L'UMP et Sarkozy contre la Sécurité sociale
La campagne contre l’assistanat lancée par l’UMP et le président Sarkozy prend un tour inquiétant, pour ne pas dire scandaleux.
Bien sûr, tout cela est mené au nom de la lutte contre la fraude, fort légitime au demeurant : ceux qui trichent avec la Sécurité sociale violent la loi en s’appropriant indûment l’argent des autres assurés. Mais, par le choix des mots et l’insistance des accusations, il s’agit manifestement d’une campagne plus générale. L’un des tracts distribués massivement par l’UMP en donne la clé. Voici ce qu’on y lit : "Oui, au travail, non à l’assistanat".
En apparence, la formulation est banale : il vaut mieux, en effet, travailler que vivre de prestations sociales. Mais à bien y réfléchir, que veut-on dire, aussi ? Que ceux qui travaillent sont dans le droit chemin et que ceux qui sont au chômage sont des assistés. Ni plus ni moins. Les chômeurs qui se lamentent tous les jours de ne pas trouver de travail – et qui forment l’immense majorité des bénéficiaires des allocations - apprécieront.
Une juste contrepartie
Mais surtout ce syllogisme méprisant rompt purement et simplement avec la philosophie de l’Etat-providence adoptée depuis la Libération (et même avant). L’existence des allocations de chômage, tout comme le remboursement des frais médicaux ou encore les prestations de retraite, ne sont en rien le produit de la charité publique. Ce sont des assurances. Si les chômeurs touchent des indemnités, c’est qu’ils ont versé chaque mois et chaque année, pendant des décennies pour beaucoup d’entre eux, des cotisations sociales. Les prestations de l’assurance chômage, autrement dit, sont la juste contrepartie de l’effort contributif qu’ils ont consenti dès qu’ils ont commencé à travailler. Elles compensent le sinistre social que constitue la perte d’emploi.

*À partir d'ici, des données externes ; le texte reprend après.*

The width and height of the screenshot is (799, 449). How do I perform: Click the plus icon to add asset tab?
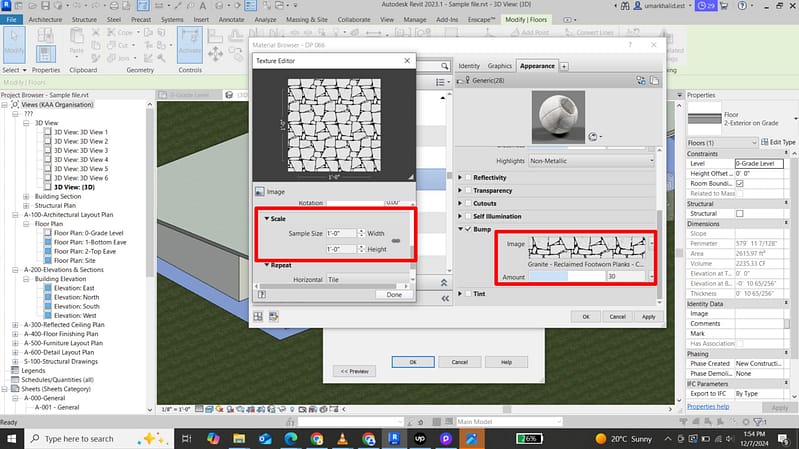pos(564,66)
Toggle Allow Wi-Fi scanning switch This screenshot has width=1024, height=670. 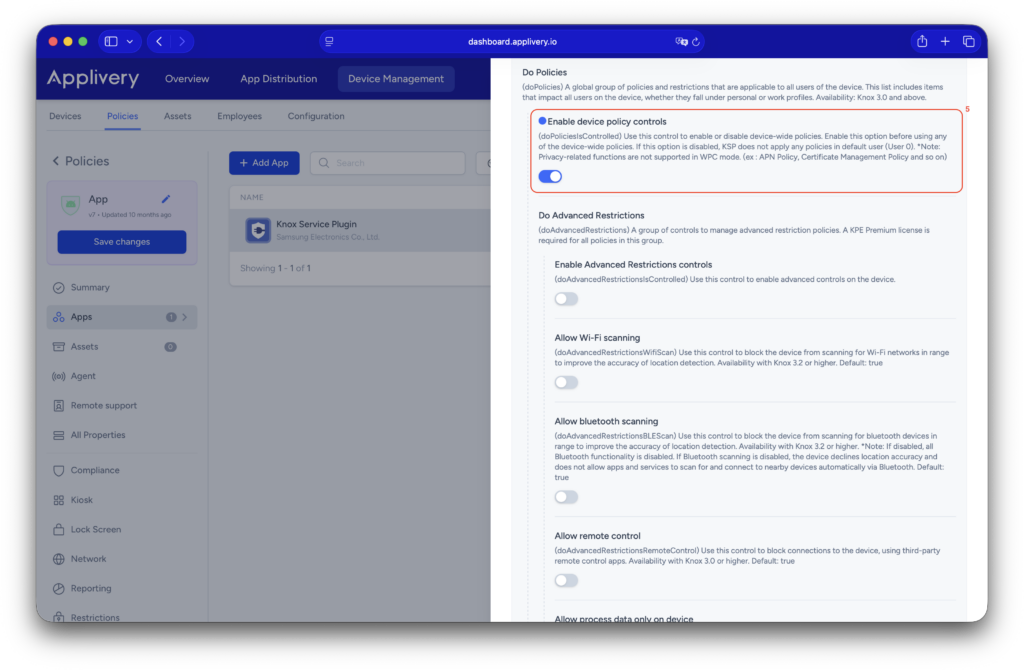coord(566,383)
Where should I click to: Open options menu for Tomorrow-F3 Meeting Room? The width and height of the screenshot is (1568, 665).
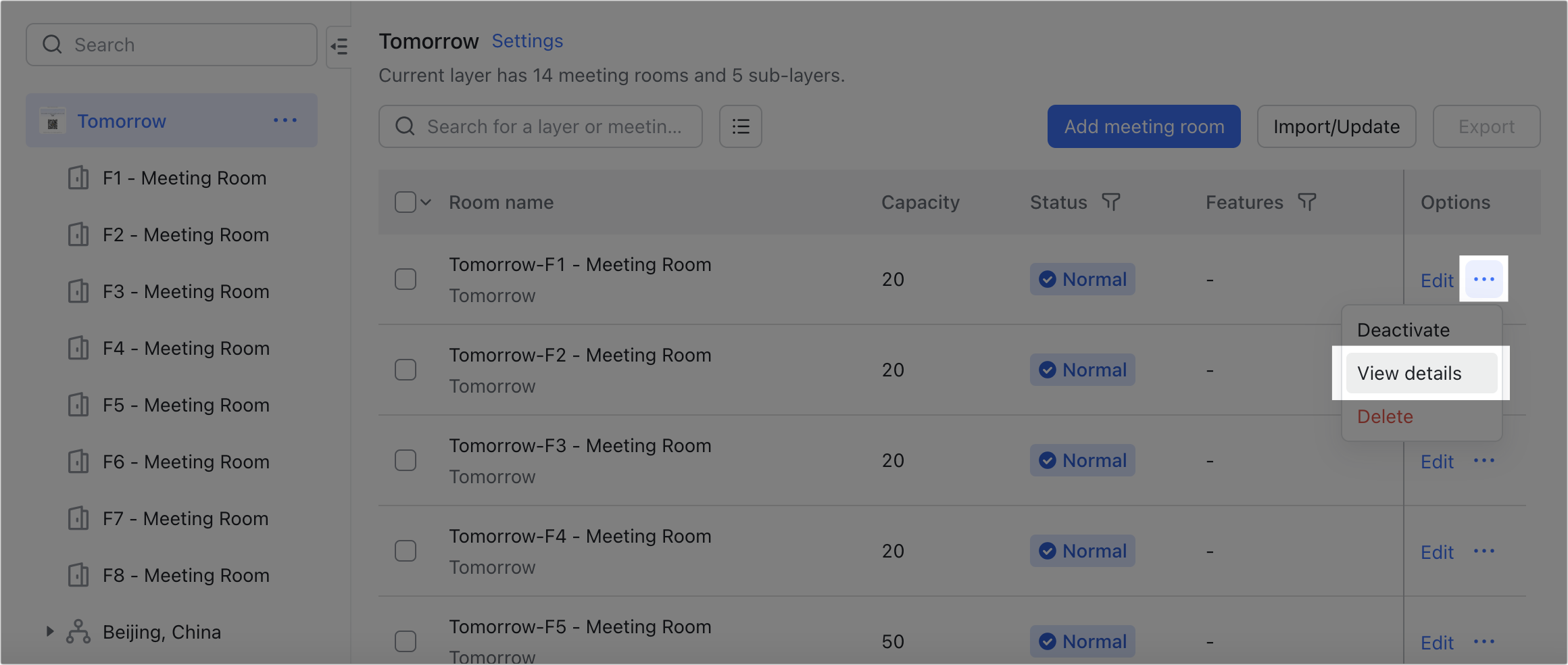1484,460
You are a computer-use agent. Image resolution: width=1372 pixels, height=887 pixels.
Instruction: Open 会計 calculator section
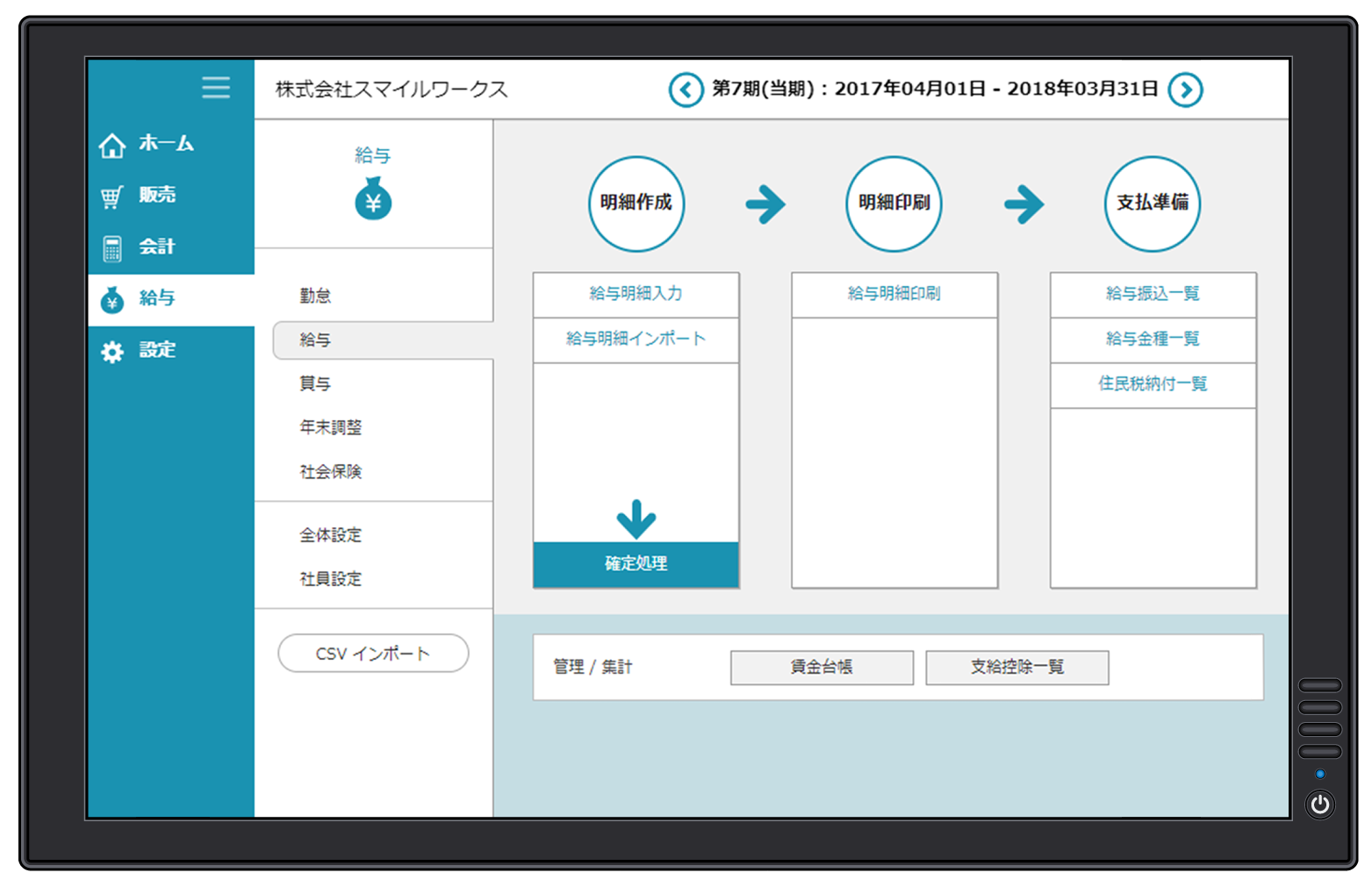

Aurait-on l’idée de qualifier d’assistés ceux qui sont remboursés d’un sinistre par leur assurance ? Ce serait nier la notion même d’assurance. Si vous cotisez, dit implicitement l’UMP, c’est normal. Mais si vous touchez en retour des prestations, vous êtes des assistés. Volontairement ou non, la droite française remet en cause le principe même de la Sécurité sociale - une assurance collective gérée par les partenaires sociaux - telle qu’elle a été conçue à la Libération. L’étape suivante, logiquement, c’est la réduction des prestations, ou encore la privatisation progressive de la Sécu, par des moyens plus ou moins détournés. Dans le débat présidentiel qui s’ouvre, il vaut mieux le savoir.